Thank you for sharing this article. Before it was mentioned, I was immediately thinking of the accelerated innovation that has been implemented by pharmaceutical and biotech companies in order to develop the vaccine. I found it interesting that the CEO of the company BioNTech when the news of the new COVID-19 virus was released on that Friday in January 2020, the CEO of the company announced he was going to develop 2 teams to work on vaccine development 7 days a week only a few days later on the Monday after.

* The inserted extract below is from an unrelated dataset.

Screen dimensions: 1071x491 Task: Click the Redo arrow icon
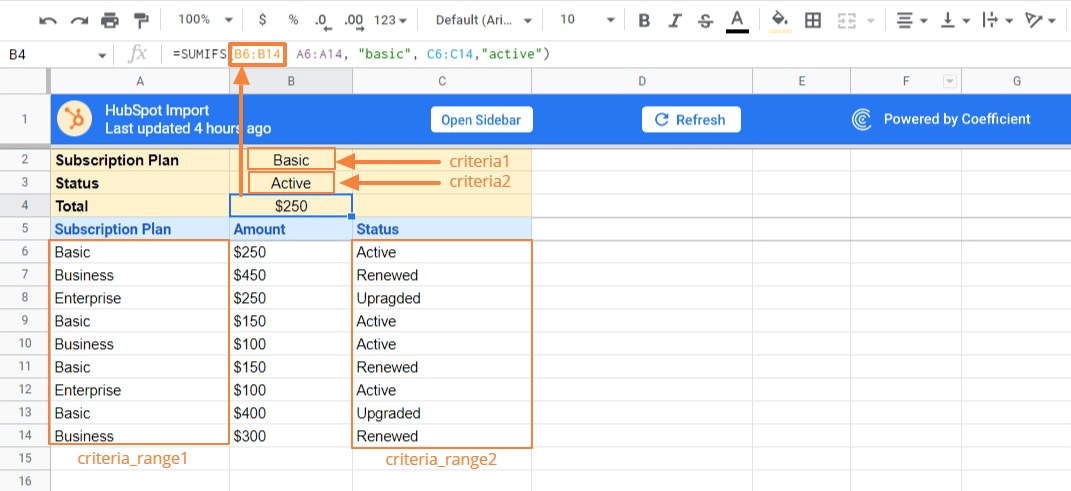pyautogui.click(x=77, y=20)
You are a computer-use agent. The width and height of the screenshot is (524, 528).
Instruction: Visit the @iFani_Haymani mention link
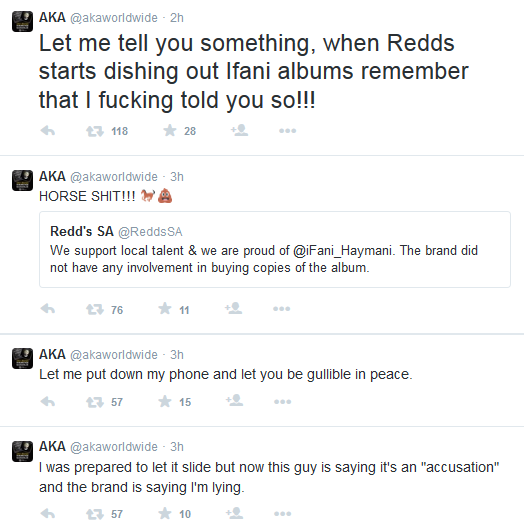click(342, 251)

The other example of accelerated development that I thought of is in the recent push for automotive manufacturers to develop the first fully autonomous vehicle and the push to go all-electric in the U.S. Government pressure and EV friendly tax credits to incentivize these companies have certainly accelerated innovation, since automotive companies realized if they are not producing EVs, then they risk losing significant market share. When Cooper mentioned that there is inconclusive evidence that "the first to market wins" I found myself agreeing with this statement. Tesla for example, has first mover advantage in the EV market, however GM has been making impressive moves with their EV strategy such as vertically integrating their battery supply with their Ultium partnership with LG Chem to provide them with a cost advantage. GM announced today the opening of a second Ultium plant, which will be a $2.3 billion facility, which will further assist them in their strategy to mass-produce EVs. The first to market always captures higher revenue and market share initially, but the followers such as GM in this case, have a great opportunity to learn from the first-mover's mistakes and improve the product and/or technology.

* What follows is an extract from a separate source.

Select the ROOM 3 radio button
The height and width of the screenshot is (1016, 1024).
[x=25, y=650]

The COVID-19 pandemic certainly caused other additional accelerated innovation, besides the obvious shift to work from home, where companies such as Zoom certainly capitalized with their market timing, many restaurant chains and retail businesses found themselves in a 'adapt or die" situation. Due to extensive shutdowns across the U.S. and worldwide, many restaurants had to act quickly and come up with a strategy to partner with food delivery companies such as GrubHub, or to incentivize customers to come into their restaurants for carry-out services. Due to high food cost and waste, many sit-down restaurants depend on higher margin alcohol sales to keep their businesses afloat, and to offset not being able to serve alcohol to customers dining in their restaurants, For example, there is a small family-owned business Mexican restaurant by my house that my family and I eat at pretty frequently, that was serving margarita kits to-go to customers who were coming into their establishment for carry-out service. This type of innovation helped restaurants such as this example move inventory, instead of wasting more product.

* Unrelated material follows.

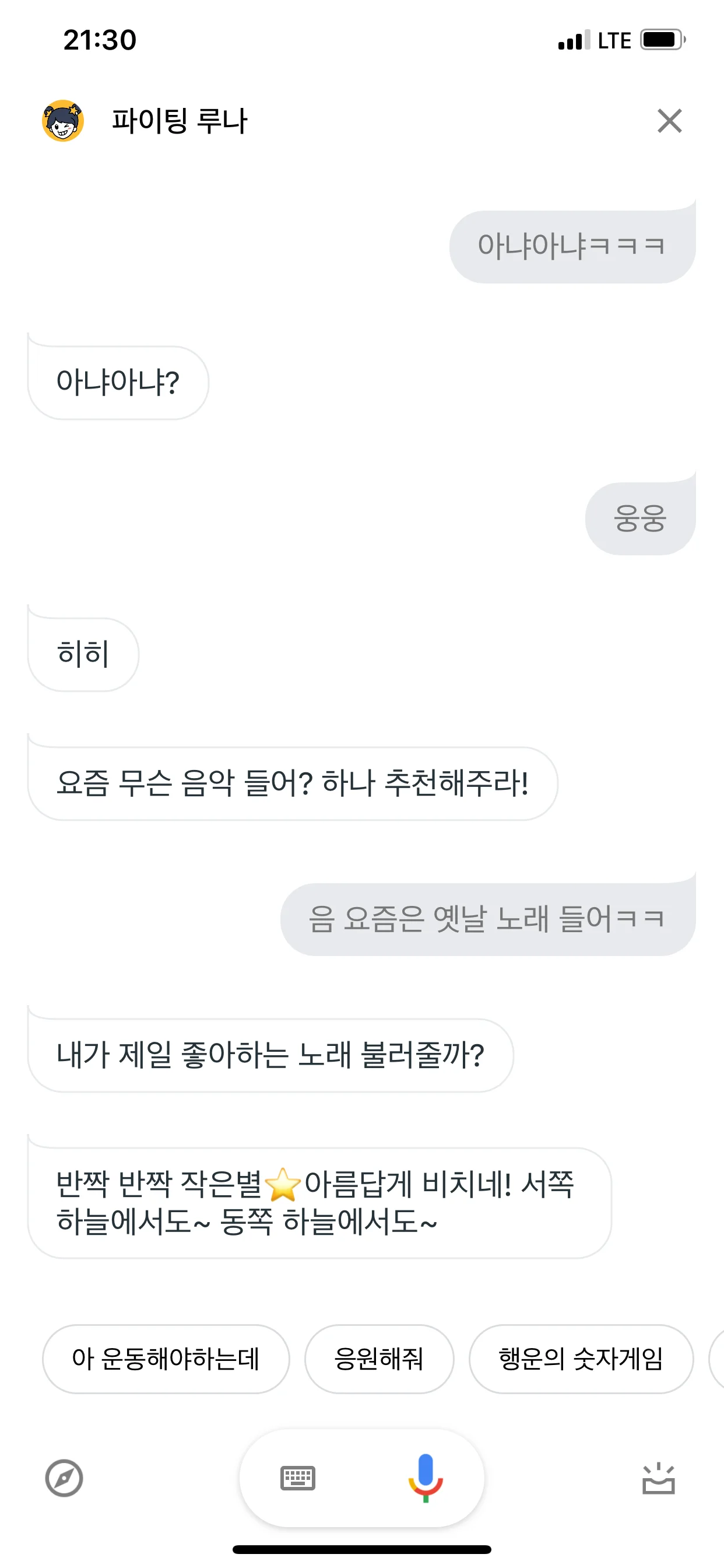Open the inbox updates tray icon
This screenshot has width=724, height=1568.
tap(658, 1479)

The main lessons that I learned here in regard to accelerating innovation during the pandemic, is that if you are a leader of a company, you must think proactively, not reactively. During the pandemic, people as a whole, have learned how adaptable we all are. For example, when I began the MBA program at Oakland University, if somebody would have told me that I would be working from home with my wife and our now 10-year old son would be attending school virtually on Zoom, I would have told them they were crazy. Now our son is back for in-person school, but we continue to both work from home, and I have actually became much more efficient with my time, since I spent a lot of time on the road travelling locally. Now I am able to meet many of my clients through Zoom, which has saved me an extraordinary amount of time.
Steve T. McKeogh
Sent: 04-03-2021 14:24
From: Megan Campbell
Subject: Pandemic Lessons Learned about Accelerating Innovation
I recently came across the article, Accelerating Innovation: Some lessons from the Pandemic, written by Robert G. Cooper. In the article, Cooper outlines the following five approaches to accelerate development:
- Focused Project Teams: Often teams are spread too thin between multiple projects. Core teams should dedicate 60-70% of their time to a particular project.
- Fewer Projects, Better Projects: Force management teams to rank projects from 1 to N. Projects ranked higher on the list should receive more resources.
- Digital Tools to Accelerate Knowledge Generation: Digital tools can help assist with the speed of a project. Examples of common tools used include 3D printers, simulations, virtual and augmented realities, and artificial intelligence.
- Lean Development: To remove waste from a project timeline, leads should consider deleting unnecessary tasks, constantly view tasks, and ensure they are a value add.
- Agile Development: In the article, Cooper notes an agile development team is made up of individuals who are co-located physically and 100% dedicated.
What are some of the lessons you learned about accelerating innovation during the pandemic?